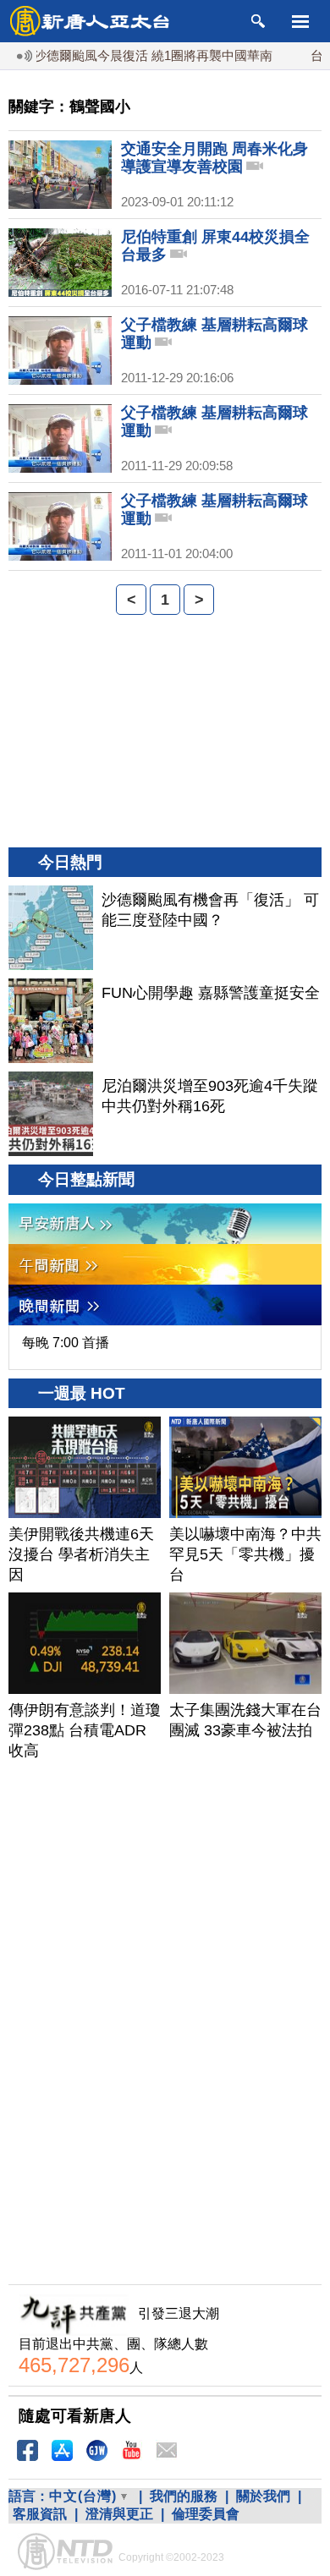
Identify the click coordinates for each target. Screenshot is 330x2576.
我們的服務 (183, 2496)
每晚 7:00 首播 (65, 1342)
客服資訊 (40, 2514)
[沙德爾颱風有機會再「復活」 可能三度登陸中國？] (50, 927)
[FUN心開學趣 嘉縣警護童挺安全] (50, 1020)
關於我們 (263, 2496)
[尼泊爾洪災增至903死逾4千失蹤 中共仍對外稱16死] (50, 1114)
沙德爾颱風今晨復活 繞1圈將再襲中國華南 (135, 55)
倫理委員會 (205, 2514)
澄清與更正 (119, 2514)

__TASK TO CARRY OUT__:
The entries above are to be restated verbatim, with no pictures carried over.

__SOLUTION FOR THIS EXERCISE__:
Identify the click coordinates for each target. Screenshot is 330x2576.
我們的服務 (183, 2496)
每晚 7:00 首播 (65, 1342)
客服資訊 (40, 2514)
[沙德爾颱風有機會再「復活」 可能三度登陸中國？] (50, 927)
[FUN心開學趣 嘉縣警護童挺安全] (50, 1020)
關於我們 (263, 2496)
[尼泊爾洪災增至903死逾4千失蹤 中共仍對外稱16死] (50, 1114)
沙德爾颱風今晨復活 繞1圈將再襲中國華南 (135, 55)
倫理委員會 (205, 2514)
澄清與更正 (119, 2514)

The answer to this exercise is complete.